* [Source passage]
^^^^^^^^
The STATE of Ohio, Appellee, v. GRICE, Appellant.

No. C-080420.

Decided: January 30, 2009

Joseph T. Deters, Hamilton County Prosecuting Attorney, and Tanner B. McFall, Assistant Prosecuting Attorney, for appellee. Soumayajit Dutta, for appellant.

 {¶ 1} Defendant-appellant, Leon Grice, appeals his conviction, after a bench trial, for obstructing official business in violation of R.C. 2921.31(A).

 {¶ 2} In the evening of December 23, 2007, several police officers from the Colerain Township Police Department responded to a report of “shots fired.”   Their investigation led them to an apartment building on Jonrose Avenue, where a group of men had congregated on the front lawn.   Some officers questioned the group, while others canvassed the area for evidence of a shooting.   The officers found evidence that a gun had been fired in the vicinity but found no shooting victim or witnesses to a shooting.

{¶ 3} One of the officers, Richard Bernecker, attempted to obtain personal identification from those on the scene.   Bernecker wanted the information to complete a field identification report that the police could use if a shooting victim surfaced in the future.   Grice failed to give Bernecker his identification information, and as a result, Bernecker arrested him for obstructing official business.   After arresting Grice, Bernecker took him to the Hamilton County Justice Center, where Bernecker fingerprinted and ultimately identified him.   According to Bernecker, the identification process took over two hours to complete.

{¶ 4} After the trial court overruled his motion for acquittal, Grice testified in his own defense.   He conceded that he had not identified himself and added that he had not heard any shots fired and that he had told the officers this.

{¶ 5} But Bernecker unequivocally testified that it was only Grice's failure to identify himself that had interrupted the investigation and had led to his arrest.   Importantly, he testified that Grice was uncommunicative and made no statement.   Therefore, we can only assume that Bernecker was unaware of any comment by Grice about the “shots fired” report.   Bernecker's testimony was consistent with the testimony of the other investigating officers.

{¶ 6} The trial court convicted Grice after determining that Grice must have lied to the police about not hearing shots fired, and that this, along with his failure to identify himself, constituted an act proscribed by the obstructing official business statute.

 {¶ 7} In his sole assignment of law, Grice now challenges the sufficiency of the evidence to support his conviction.   Sufficiency is a test of adequacy.1  The relevant inquiry is whether, after viewing the evidence in a light most favorable to the state, any rational trier of fact could have found the essential elements of the offense beyond a reasonable doubt.2

{¶ 8} Grice was convicted under R.C. 2921.31(A), which provides that “[n]o person, without privilege to do so and with purpose to prevent, obstruct, or delay  the performance by a public official of any authorized act within the public official's official capacity, shall do any act that hampers or impedes a public official in the performance of the public official's lawful duties.”  (Emphasis added.)
^^^^^^^^
* [Entries provided]
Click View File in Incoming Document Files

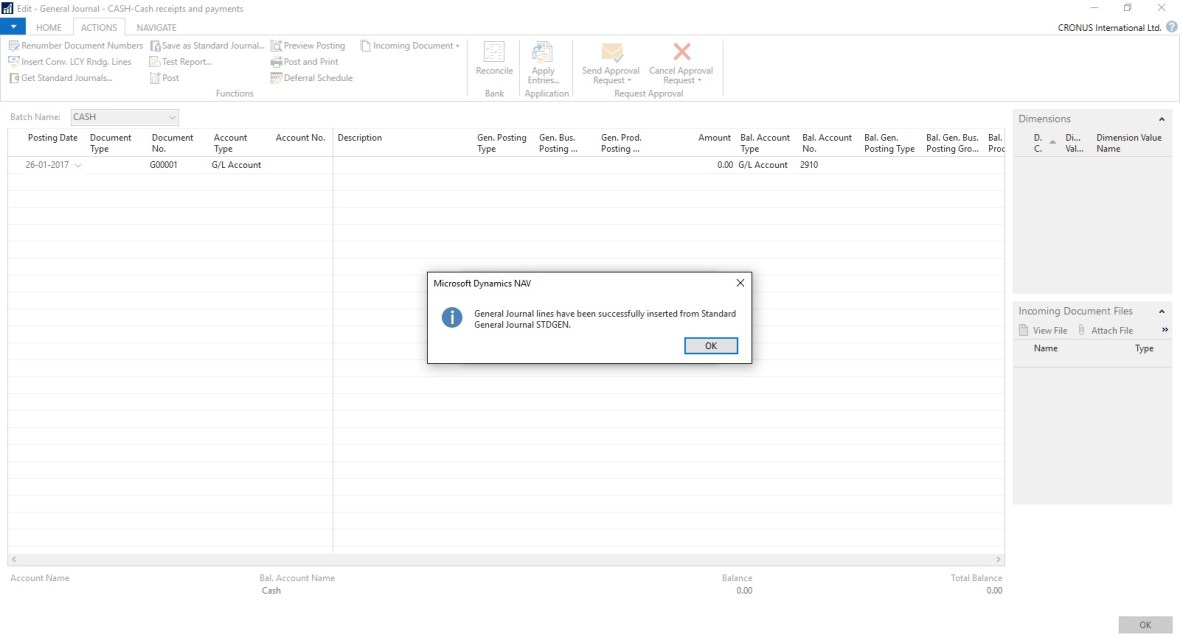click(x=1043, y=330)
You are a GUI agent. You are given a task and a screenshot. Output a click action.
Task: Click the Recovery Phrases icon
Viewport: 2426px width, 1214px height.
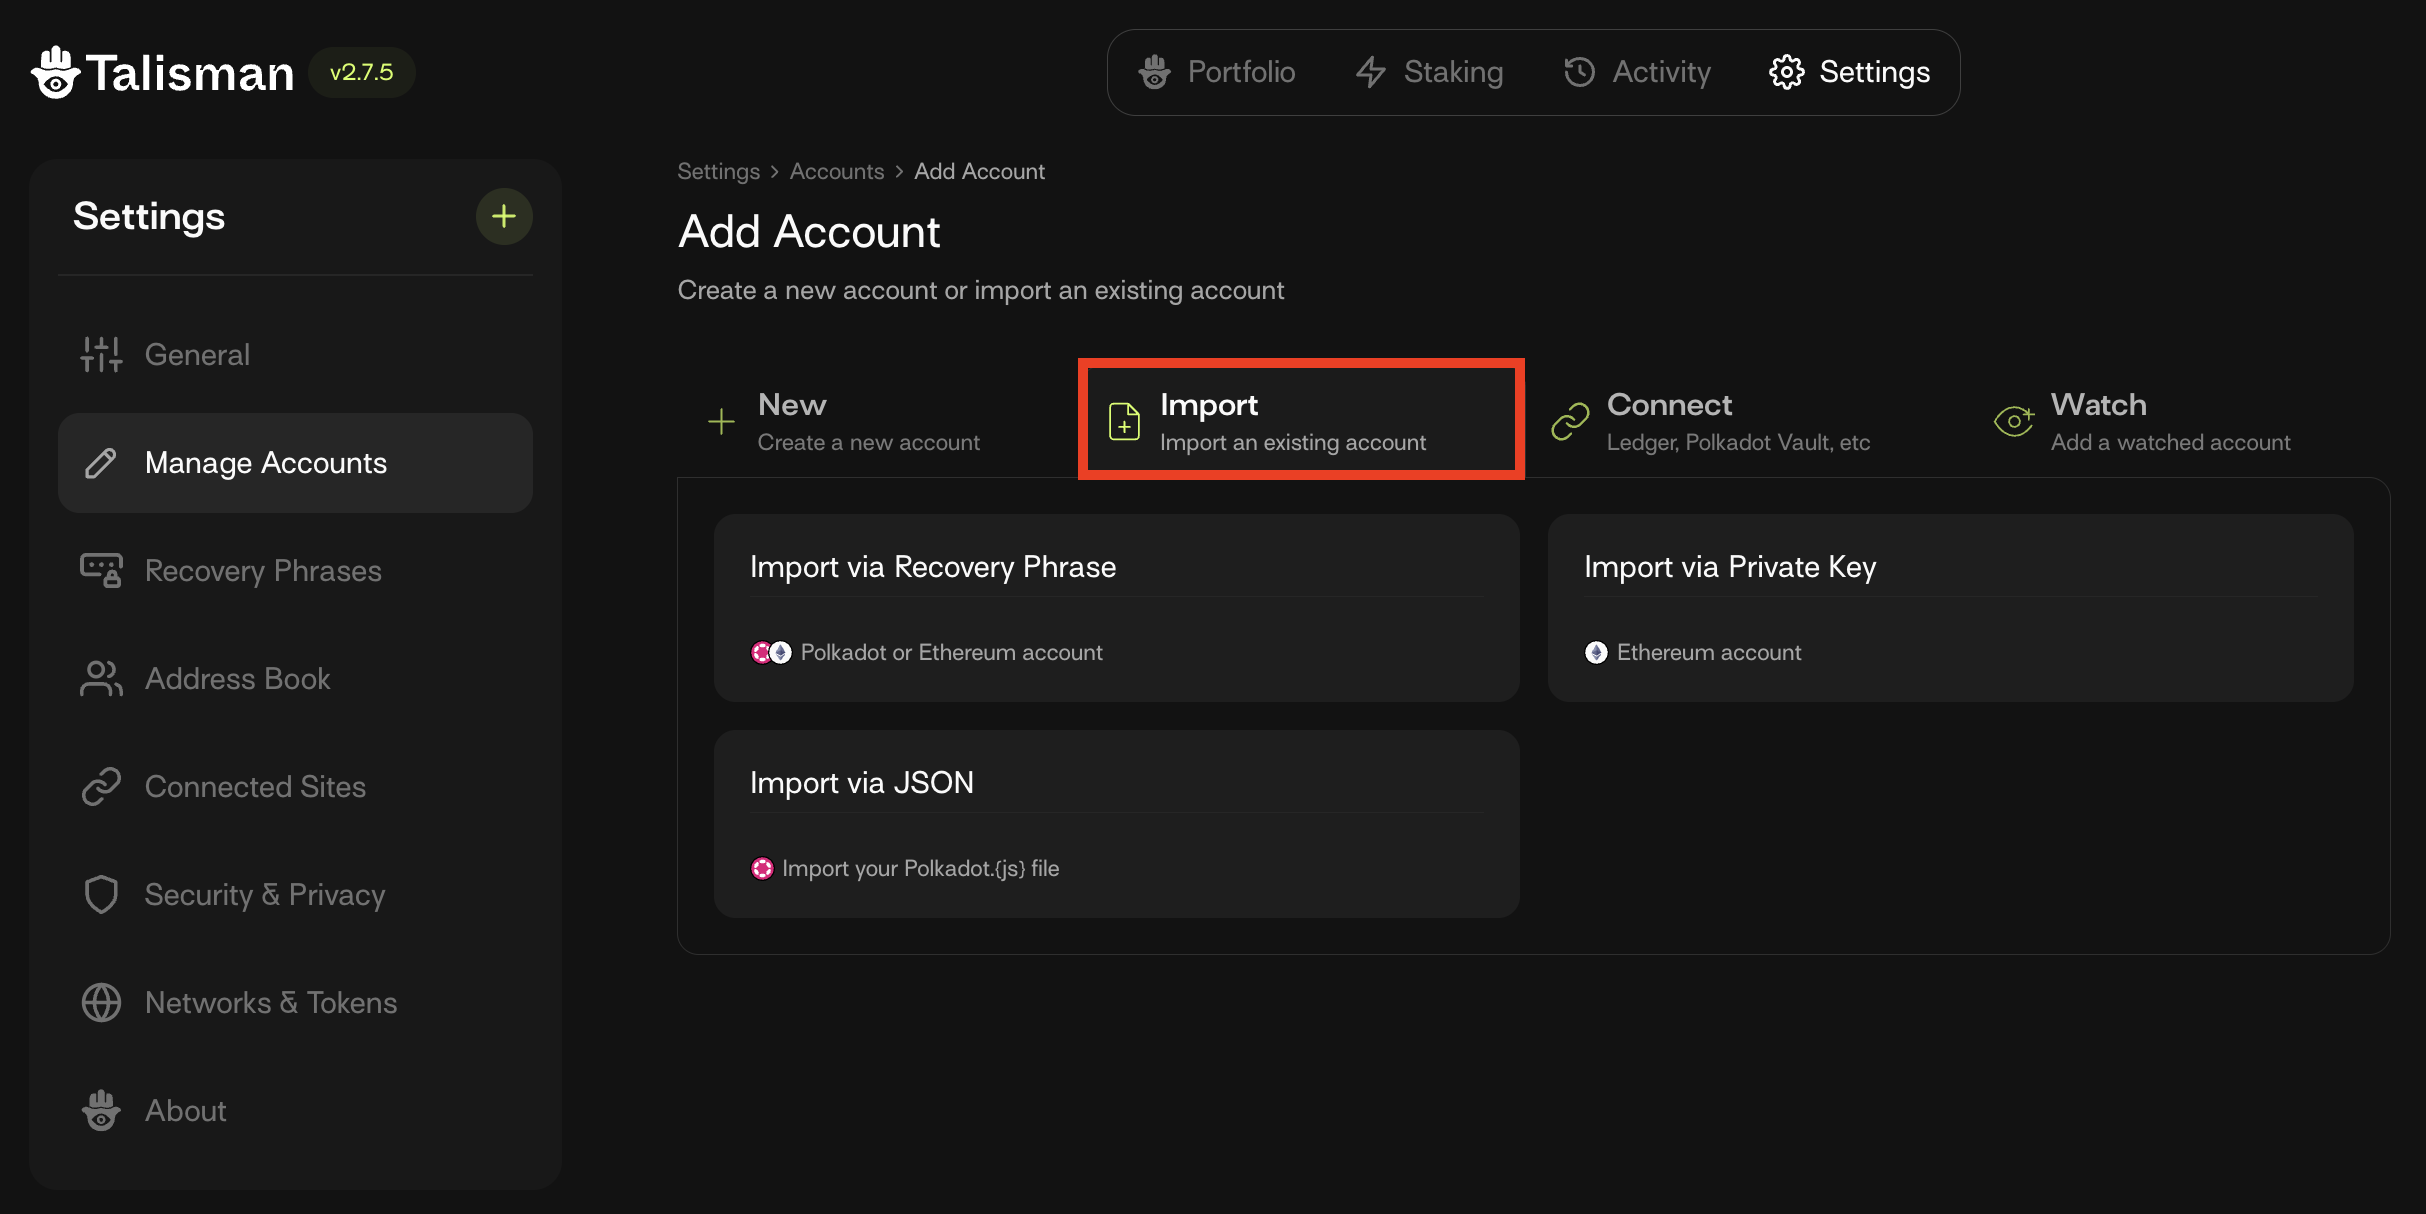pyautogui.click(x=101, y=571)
^^^^^^^^
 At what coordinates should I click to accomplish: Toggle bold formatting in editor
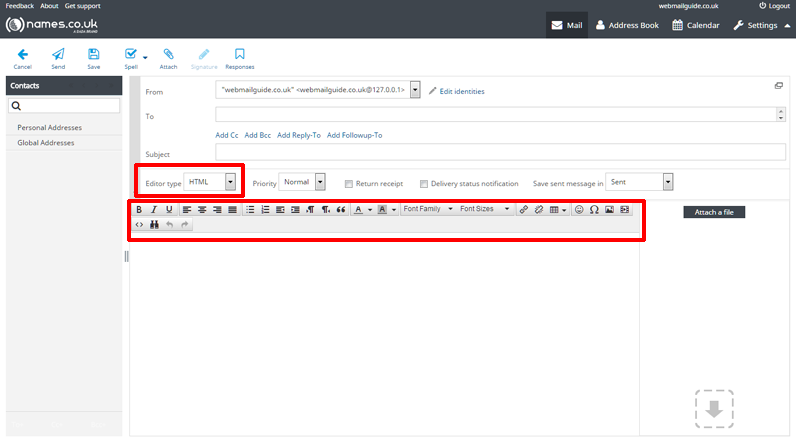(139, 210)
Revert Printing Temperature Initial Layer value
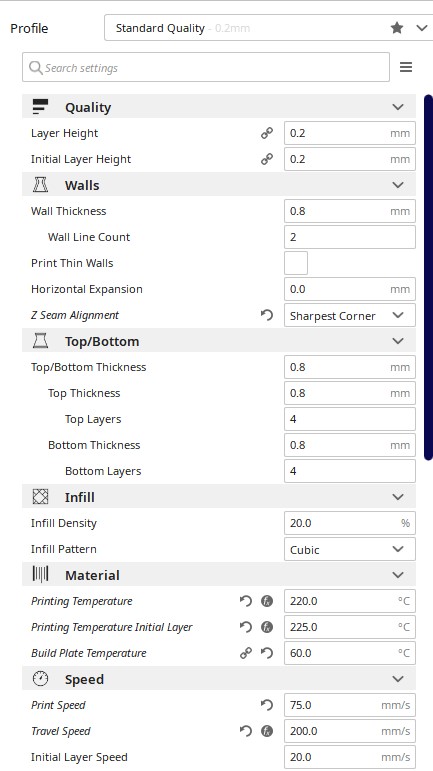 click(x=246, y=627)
^^^^^^^^
* [What the task asks] Copy word for word the portion of the court opinion that opens with the words containing "The STATE of" and closes with "of R.C. 2921.31(A).".

* [Solved exercise]
The STATE of Ohio, Appellee, v. GRICE, Appellant.

No. C-080420.

Decided: January 30, 2009

Joseph T. Deters, Hamilton County Prosecuting Attorney, and Tanner B. McFall, Assistant Prosecuting Attorney, for appellee. Soumayajit Dutta, for appellant.

 {¶ 1} Defendant-appellant, Leon Grice, appeals his conviction, after a bench trial, for obstructing official business in violation of R.C. 2921.31(A).